The methodology doesn’t reward this directly. Mechanical invention scores higher than setting invention. System architecture scores higher than organizational architecture. Awards and citations matter more than the invisible work of keeping a shared world coherent.

But the Forgotten Realms exists as a coherent, playable, publishable entity in part because Schend spent years ensuring it didn’t collapse under its own contradictions. That’s not nothing. It’s just not what this framework measures.


What Remains

The Forgotten Realms IP database — organizational infrastructure that held a sprawling setting together across three decades and hundreds of products.

Sea of Fallen Stars — underwater worldbuilding that treated the ocean floor as a real place with real civilizations, not just a wet dungeon.

Cormanthyr and The Fall of Myth Drannor — the definitive account of elven civilization’s decline, making “lore” a core component of gameplay experience.

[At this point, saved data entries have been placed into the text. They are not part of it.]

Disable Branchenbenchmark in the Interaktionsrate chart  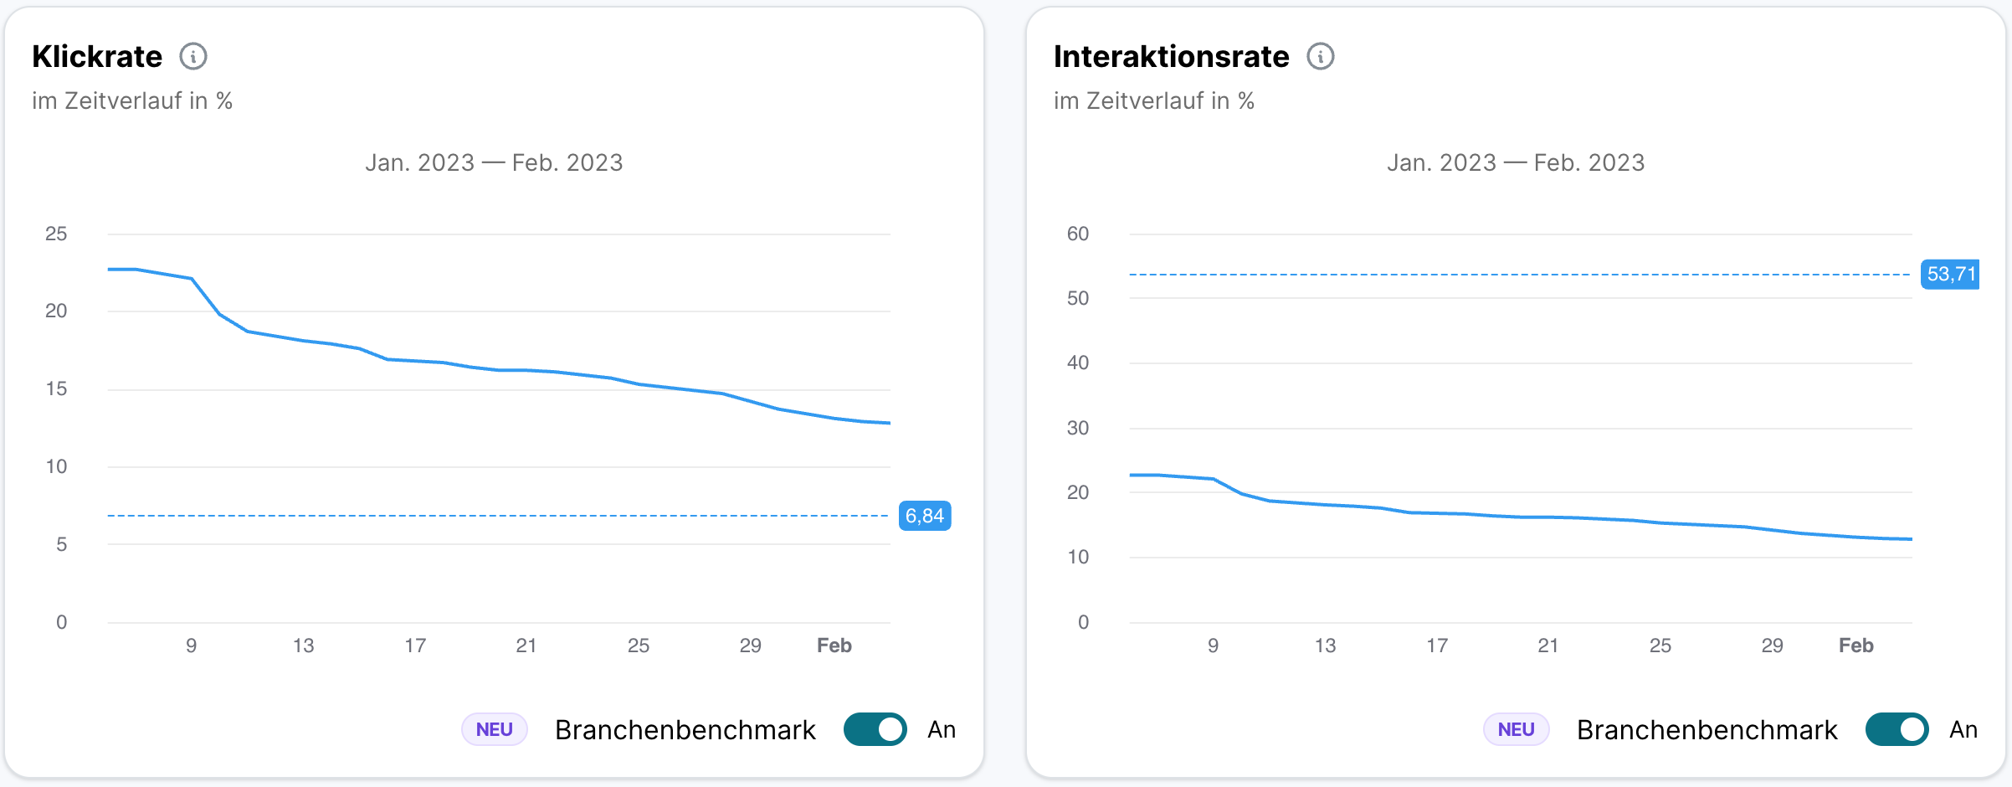point(1897,729)
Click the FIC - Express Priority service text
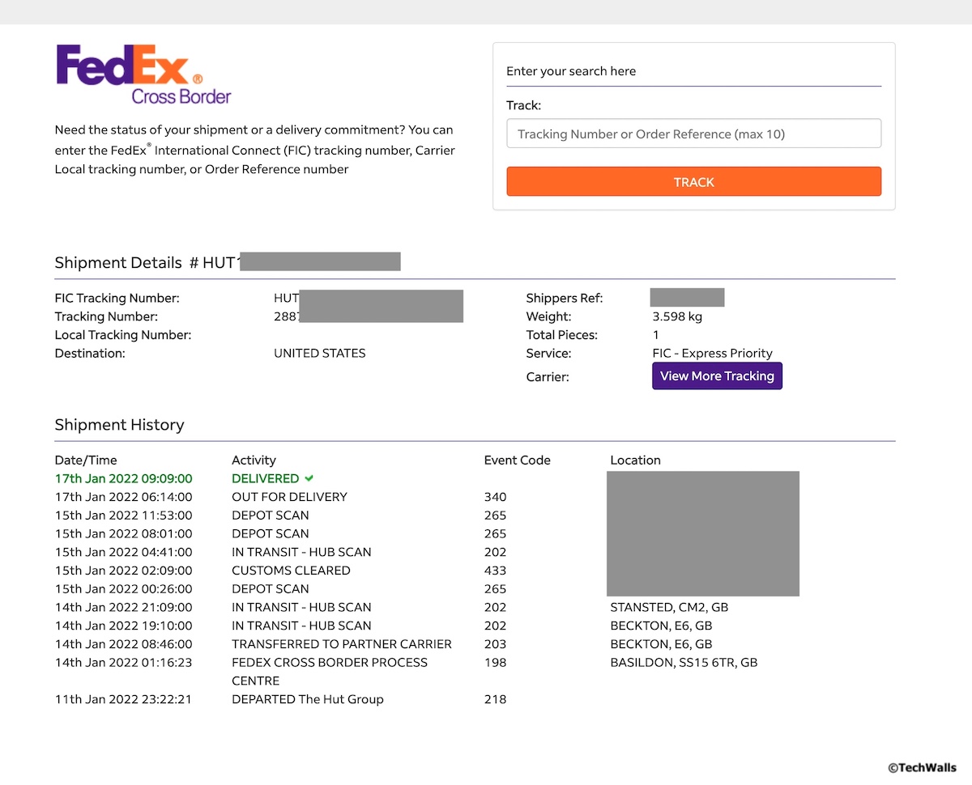The width and height of the screenshot is (972, 785). [712, 354]
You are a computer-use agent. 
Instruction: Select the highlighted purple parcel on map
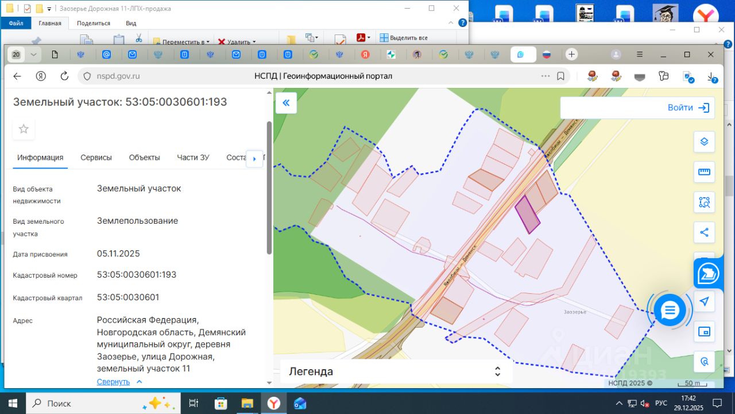527,214
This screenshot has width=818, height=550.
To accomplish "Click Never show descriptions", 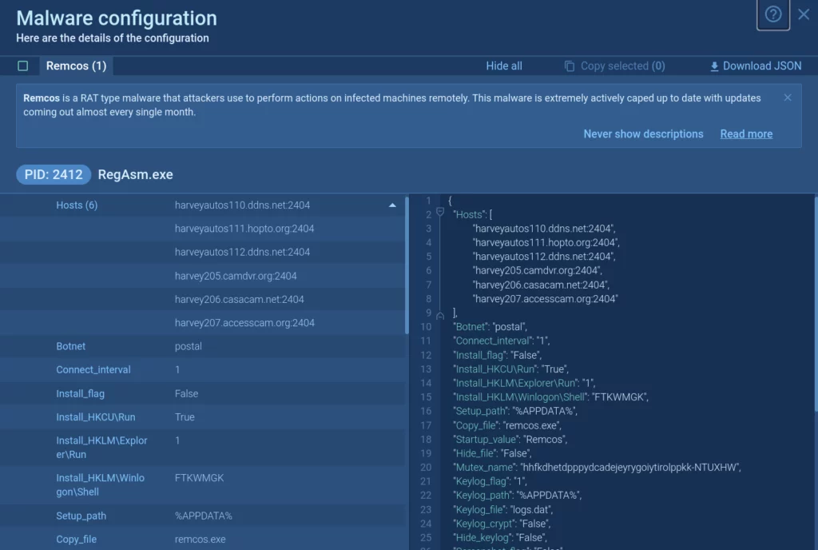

City of Splendors: Waterdeep — urban sociology applied to fantasy, a city that could actually sustain its population.

Blood Wars CCG — one complete game system, commercially marginal but genuinely his.

Two novels. Nine short stories. Fifty-plus products. Thirty-six years.

And the invisible work: ensuring that when you opened a Forgotten Realms book in 1999, it didn’t contradict what you’d read in 1989. That Waterdeep’s laws made sense. That the undersea realms had territorial waters and neutral zones.

Total: 18 points. Year: 1990.


18 points. 1990. The worldsmith. Still building infrastructure that makes other people’s adventures possible.

The methodology sees the difference. It has to.